Task brief: Print, in exact form, the lines below from the one containing "Task: Select the Move tool in the toolbar" through the one containing "Collapse the Essentials", and omit all others.

Source information:
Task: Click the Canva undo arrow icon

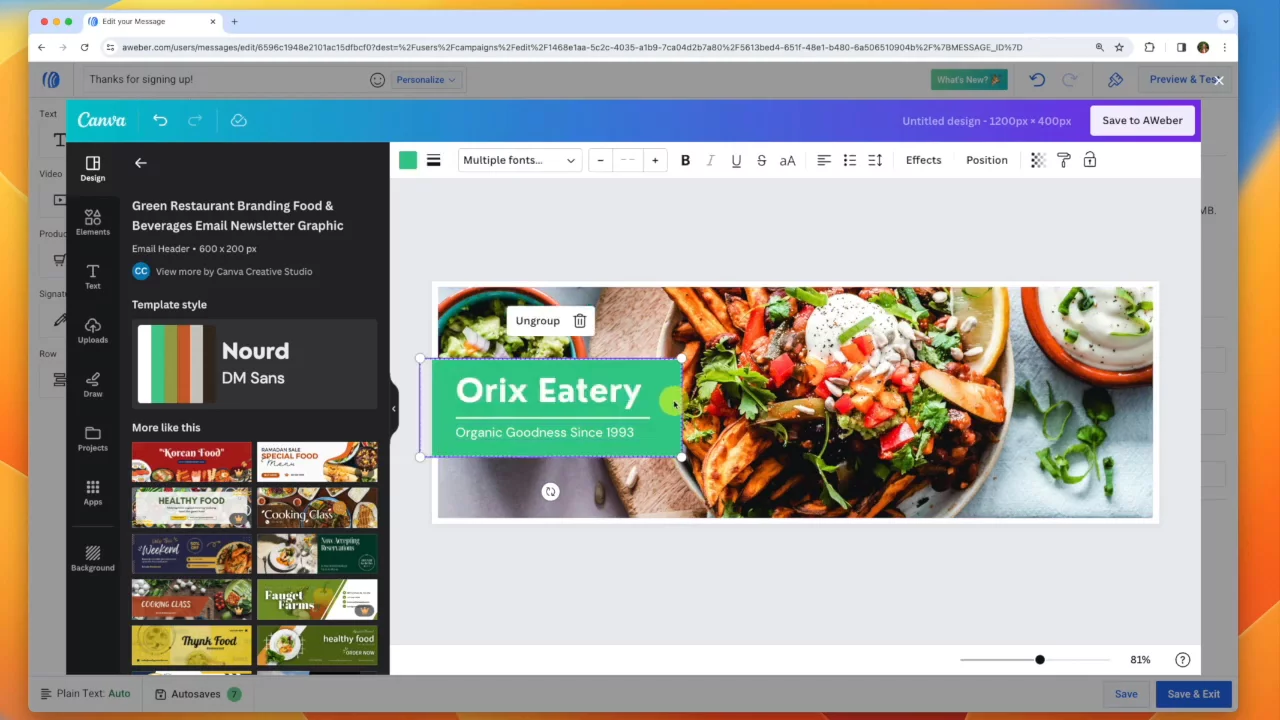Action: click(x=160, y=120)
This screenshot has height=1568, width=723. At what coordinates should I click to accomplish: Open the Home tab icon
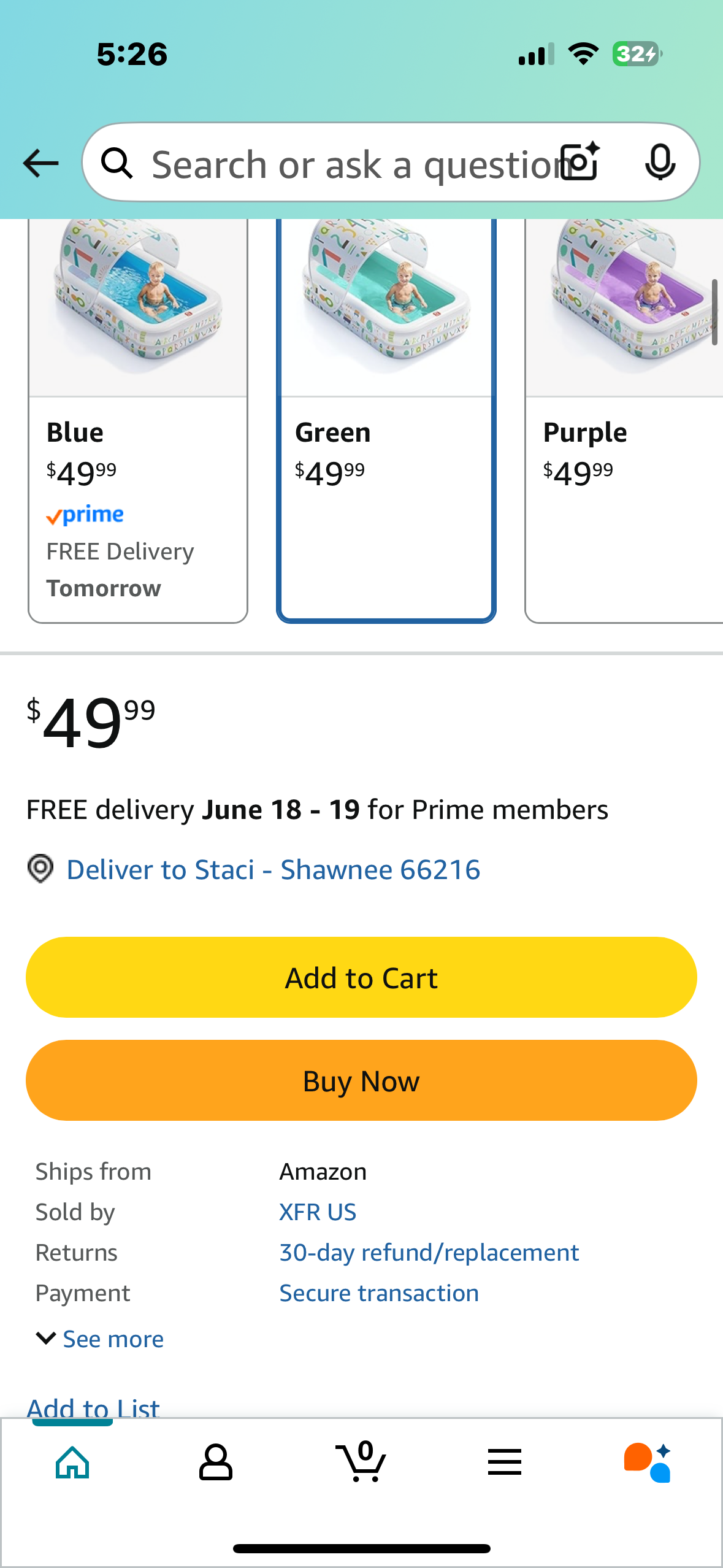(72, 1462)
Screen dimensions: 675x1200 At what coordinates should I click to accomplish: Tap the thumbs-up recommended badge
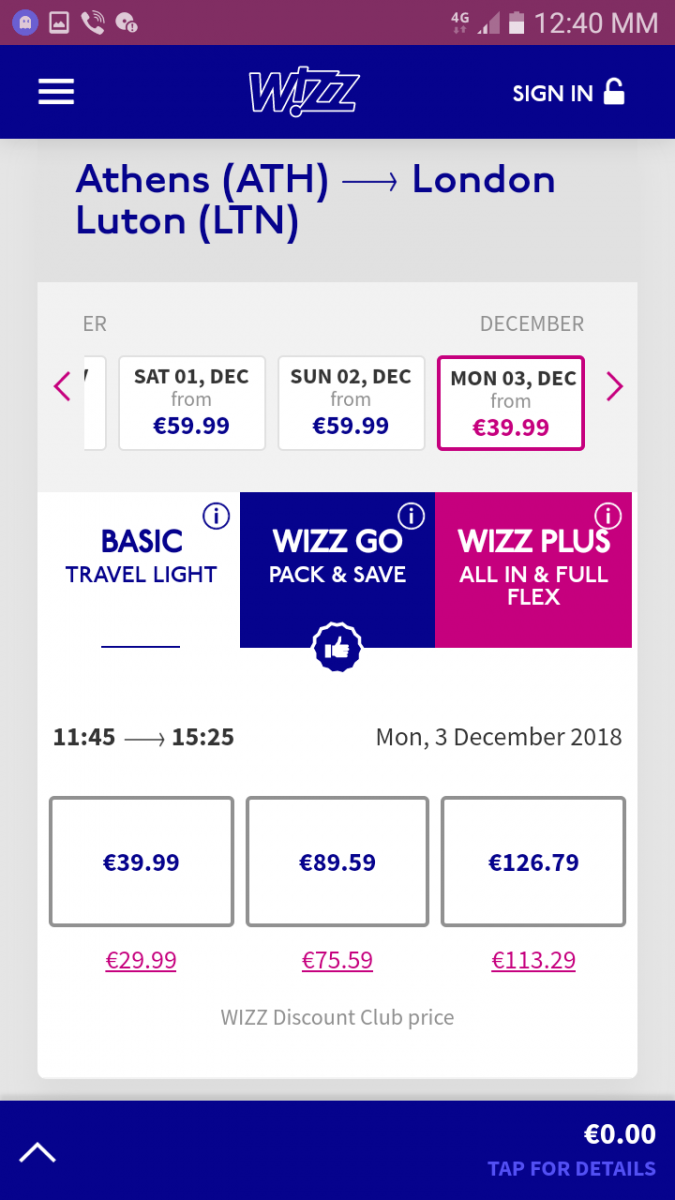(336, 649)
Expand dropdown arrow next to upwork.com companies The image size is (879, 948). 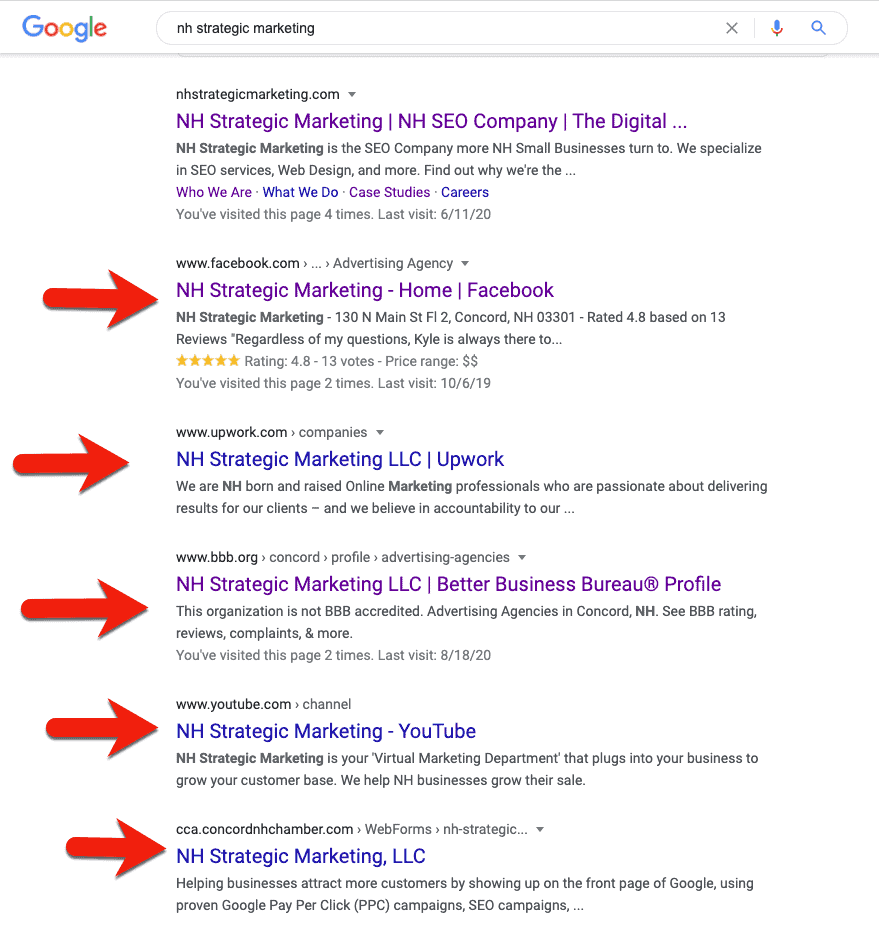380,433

---

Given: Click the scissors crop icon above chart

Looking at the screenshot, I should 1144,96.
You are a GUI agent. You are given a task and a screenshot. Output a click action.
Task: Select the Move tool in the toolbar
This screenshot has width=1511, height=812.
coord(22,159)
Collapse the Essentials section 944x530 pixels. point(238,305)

---

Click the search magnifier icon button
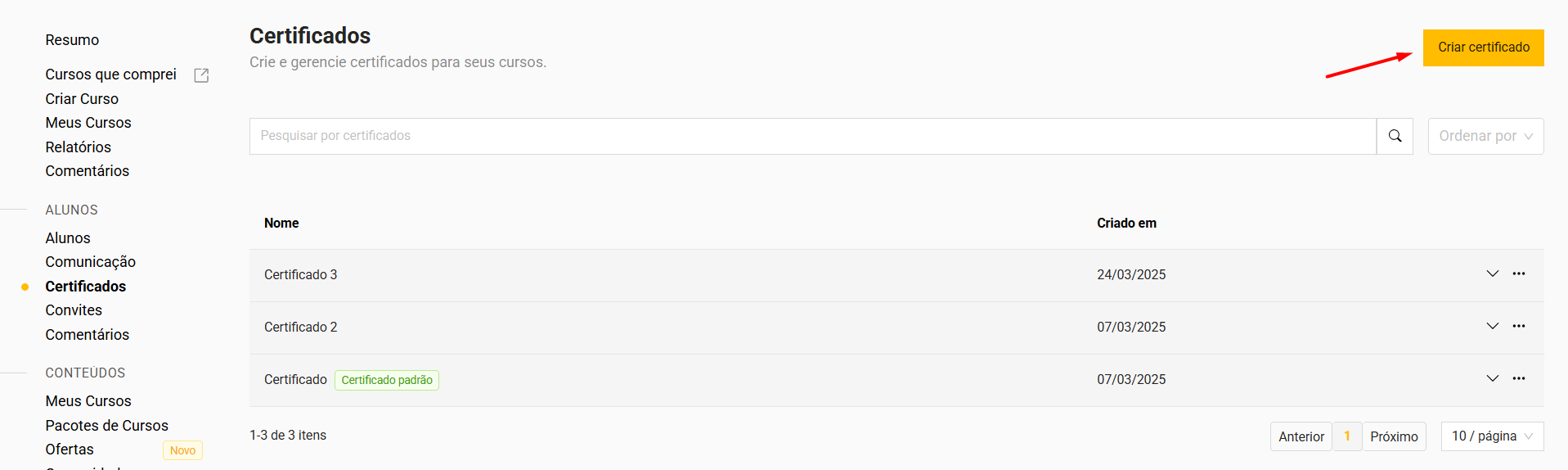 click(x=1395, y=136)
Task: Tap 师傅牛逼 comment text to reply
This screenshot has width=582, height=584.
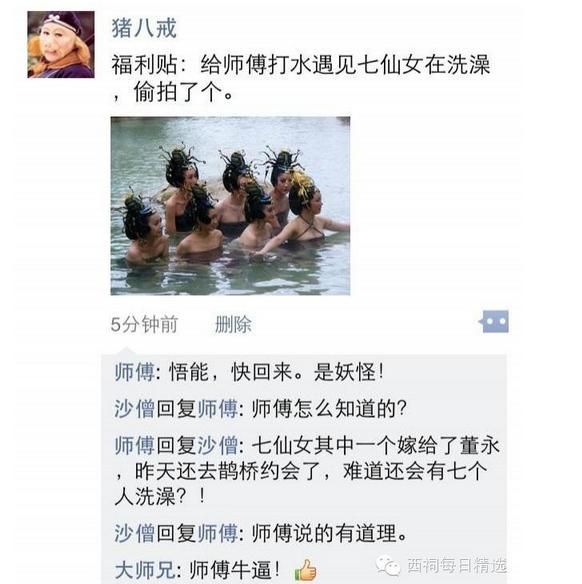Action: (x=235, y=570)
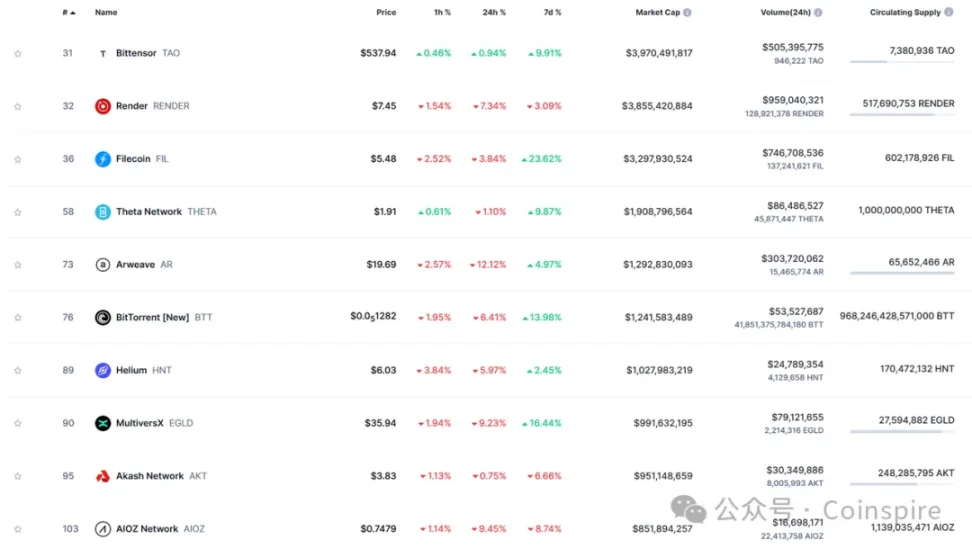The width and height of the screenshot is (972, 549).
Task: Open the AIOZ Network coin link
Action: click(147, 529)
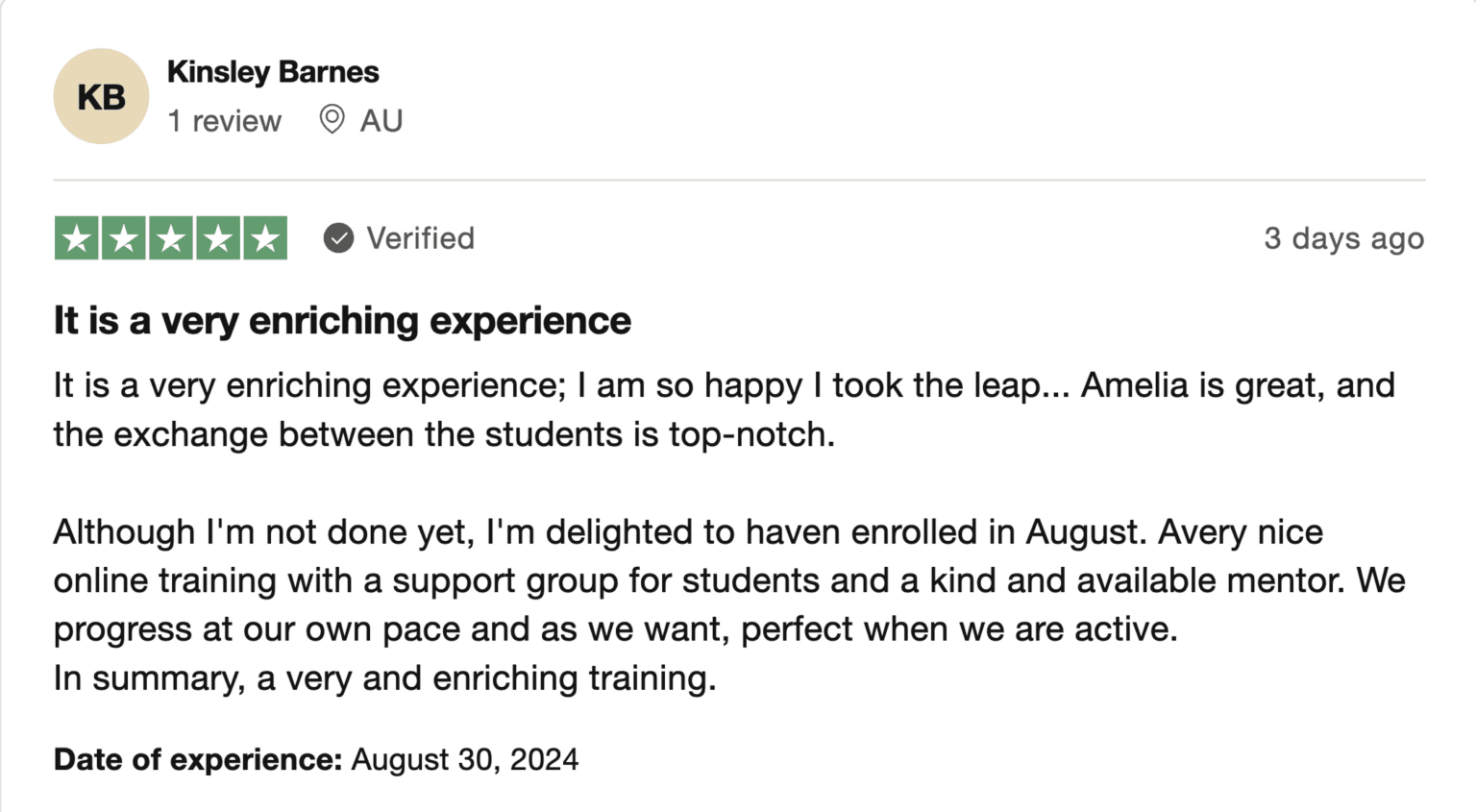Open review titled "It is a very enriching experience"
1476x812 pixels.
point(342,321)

Output of the exercise:
Task: Select the Move tool in the toolbar
This screenshot has width=1511, height=812.
coord(22,159)
Collapse the Essentials section 944x530 pixels. point(238,305)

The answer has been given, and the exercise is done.